> [Set task A]
Answer these questions about the article on Mugabe's visit to Beijing:
(i) How many agreements did officials sign during Mugabe's three-day visit to China?
(ii) How much money does Mugabe urgently need to keep the economy afloat and pay government salaries?
(iii) According to Xinhua, how much did China invest in Zimbabwe last year?

··· Excerpted passage

August 27, 2014
The air in Beijing’s Great Hall of the People was heavy with the pungent smell of irony this week as China’s President Xi Jinping greeted his visiting Zimbabwean counterpart, Robert Mugabe, as an old comrade in the struggle against “imperialism, colonialism and hegemony.”
For Mugabe had come to Beijing to give his south-east African country of 13 million people to China, if not as a colonial possession, at least as a vassal state. In return, Beijing seems willing to adopt Mugabe and give him the diplomatic kudos of being China’s best friend in Africa. This has some real significance for a man who is the target of numerous international sanctions for his long history of human rights abuse.
That significance is likely to grow early next year, when Mugabe is the odds-on favourite to be selected leader of the 54-member African Union (AU). The stage was set for Mugabe to be given this accolade last week when he was chosen unanimously to be chair of the 15-member Southern African Development Community.
Next year is southern Africa’s turn to provide the AU leadership, and Mugabe’s anti-colonial, freedom fighter history (actually, he was a behind-the-scenes schemer, not a fighter) still resonates with his brother leaders. His gross mismanagement of his own country and abuse of his people, a third of whom have fled abroad, is a secondary consideration.
But it will be a feather in Beijing’s cap to have its own man at the head of the AU, even though the appointment lasts only a year. Beijing will also be able to chuckle at the discomfort this will cause western countries that have applied sanctions on Mugabe, his friends and family, and limit their travel options. For example, it will be difficult to exclude Mugabe as head of the AU from international meetings, as Barack Obama did from this month’s inaugural United States-Africa summit in Washington.
The tawdriness of Beijing’s deal with Zimbabwe was given dramatic force by the excessive ceremony and imperial panoply with which Mugabe was greeted by Xi, who is not usually big on 21-gun salutes and flamboyant inspections of guards of honour.
It was tawdry because Mugabe had come to Beijing as a beggar, cap in hand. He is desperate for money since the economy of what was once Africa’s most productive country collapsed a decade ago after he expelled white farmers from their land and required black control, mostly by his family and friends, of companies operating in Zimbabwe.
He needs $4 billion urgently, just to keep the economy afloat and government salaries paid. Hundreds of manufacturing companies have closed in the past year, export revenues from the remaining mainstays, minerals and tobacco, are down 13 per cent, and unemployment sticks rigidly at 80 per cent.
During Mugabe’s three-day visit to China, officials signed nine agreements covering economic, trade and tourism co-operation, emergency food donations, and development loans. No details of the deals were made public, but Beijing has become skilled at playing on Mugabe’s weaknesses. It will have wrung every concession possible out of the 90-year-old who has ruled Zimbabwe since the end of white minority rule in 1980.
Zimbabwe is already the most successful of China’s thrusts into Africa to corner the continent’s resources by coercing the shrinking band of dictator leaders with money and blandishments. Last year, according to Beijing’s official Xinhua news agency, China invested over $600 million in Zimbabwe, more than in any other African country, and has granted more than double that in loans.

······
··· Records shown

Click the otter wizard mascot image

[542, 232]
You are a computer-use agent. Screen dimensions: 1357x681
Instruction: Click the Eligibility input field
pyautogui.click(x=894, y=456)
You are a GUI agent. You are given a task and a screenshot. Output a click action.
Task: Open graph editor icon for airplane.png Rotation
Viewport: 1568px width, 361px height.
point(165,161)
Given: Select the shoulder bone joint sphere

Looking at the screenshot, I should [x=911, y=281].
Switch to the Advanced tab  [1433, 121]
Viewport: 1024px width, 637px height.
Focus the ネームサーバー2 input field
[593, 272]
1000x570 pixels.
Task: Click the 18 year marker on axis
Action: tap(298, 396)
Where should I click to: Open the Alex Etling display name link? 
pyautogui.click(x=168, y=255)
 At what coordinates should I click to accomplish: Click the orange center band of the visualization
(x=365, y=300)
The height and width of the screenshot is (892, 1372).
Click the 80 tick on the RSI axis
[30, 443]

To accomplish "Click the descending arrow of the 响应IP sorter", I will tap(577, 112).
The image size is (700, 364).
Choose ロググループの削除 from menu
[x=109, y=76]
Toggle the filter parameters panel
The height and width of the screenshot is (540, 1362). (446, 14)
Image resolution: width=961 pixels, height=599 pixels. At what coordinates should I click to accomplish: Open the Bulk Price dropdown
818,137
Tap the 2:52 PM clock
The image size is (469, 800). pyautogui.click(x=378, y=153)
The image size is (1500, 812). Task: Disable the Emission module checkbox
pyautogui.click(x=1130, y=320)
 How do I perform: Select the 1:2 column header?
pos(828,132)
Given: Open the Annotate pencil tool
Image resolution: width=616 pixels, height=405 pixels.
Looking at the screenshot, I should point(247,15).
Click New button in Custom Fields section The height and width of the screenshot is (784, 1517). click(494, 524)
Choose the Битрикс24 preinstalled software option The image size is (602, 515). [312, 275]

······

> [Set task B]
Format the stretch of records from their start through the line that contains "point(165,161)" as a Markdown table with columns Row and Line, numbering each line and leaving out blank lines.

> [Result A]
(i) Nine
(ii) $4 billion
(iii) Over $600 million

> [Result B]
| Row | Line |
|---|---|
| 1 | Click the otter wizard mascot image |
| 2 | [542, 232] |
| 3 | You are a computer-use agent. Screen dimensions: 1357x681 |
| 4 | Instruction: Click the Eligibility input field |
| 5 | pyautogui.click(x=894, y=456) |
| 6 | You are a GUI agent. You are given a task and a screenshot. Output a click action. |
| 7 | Task: Open graph editor icon for airplane.png Rotation |
| 8 | Viewport: 1568px width, 361px height. |
| 9 | point(165,161) |